The RealtyTrac 2012 Year-End report on foreclosures was revealed yesterday, with Florida cities holding onto the top spots in this dubious ranking.
The report surveyed 212 metropolitan areas with a population of at least 200,000. According to the report, foreclosure activity was up 57 per cent from 2011, with improvements marked in 120 of the surveyed markets. But the level of foreclosure activity dipped from 2010, which was the peak for most markets.
Daren Blomquist, vice president at RealtyTrac says the improvements were expected as U.S. cities recover from the housing correction.
“Markets with increasing foreclosure activity in 2012 took the first step in finally purging delayed distress left over from the bursting housing bubble,” he said. “Meanwhile, the underlying fundamentals in many of those markets are slowly improving, making it an opportune time to absorb additional foreclosure inventory this year — and that is particularly good news for buyers and investors hungry for more inventory to purchase in those markets.”

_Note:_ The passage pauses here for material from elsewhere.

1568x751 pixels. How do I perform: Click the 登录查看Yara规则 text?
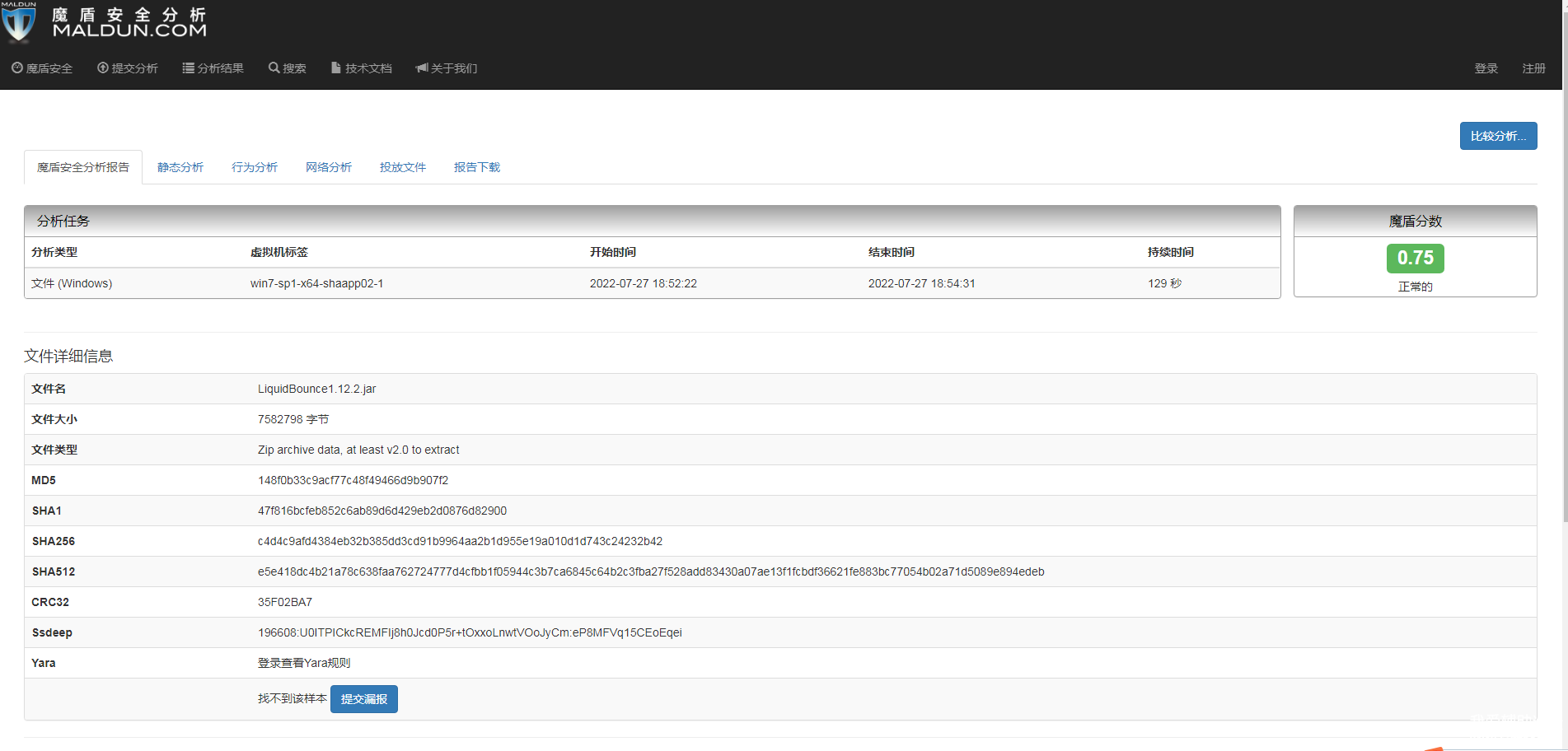304,663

Activity was down in popular haunts for Canadian investors such as Phoenix and Detroit, down 37 per cent and 26 per cent respectively. But Florida remained strong, with foreclosure activity rising 80 percent in Tampa and 36 percent in Miami. In fact, Florida cities made up 8 of the 20 highest metro foreclosure rates. Orlando, Jacksonville and Cape Coral-Fort Myers all ranked highly. Cities such as Atlanta, Chicago and Las Vegas weren’t far behind.

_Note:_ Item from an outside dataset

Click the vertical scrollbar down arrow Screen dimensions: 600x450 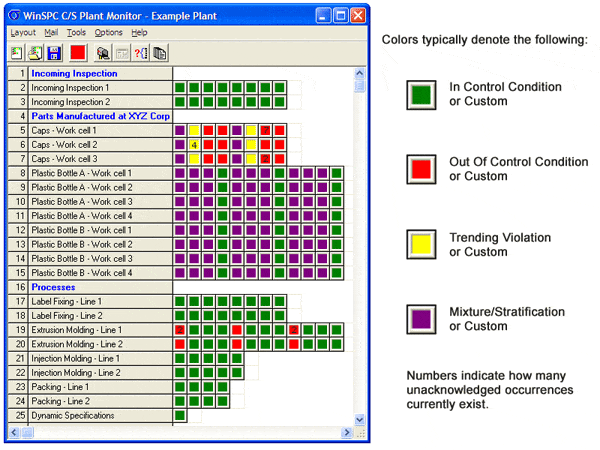coord(360,418)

So where should investors look to snap up foreclosed properties in 2013? According to RealtyTrac, there are still several deals to be had in the Palm Bay-Melbourne-Titusville area of Florida. The report reveals the area has a 34-month supply of inventory, and almost a quarter of all sales are foreclosed properties with an average discount of 28 per cent. Foreclosure activity was up 308 per cent in 2012 from 2011.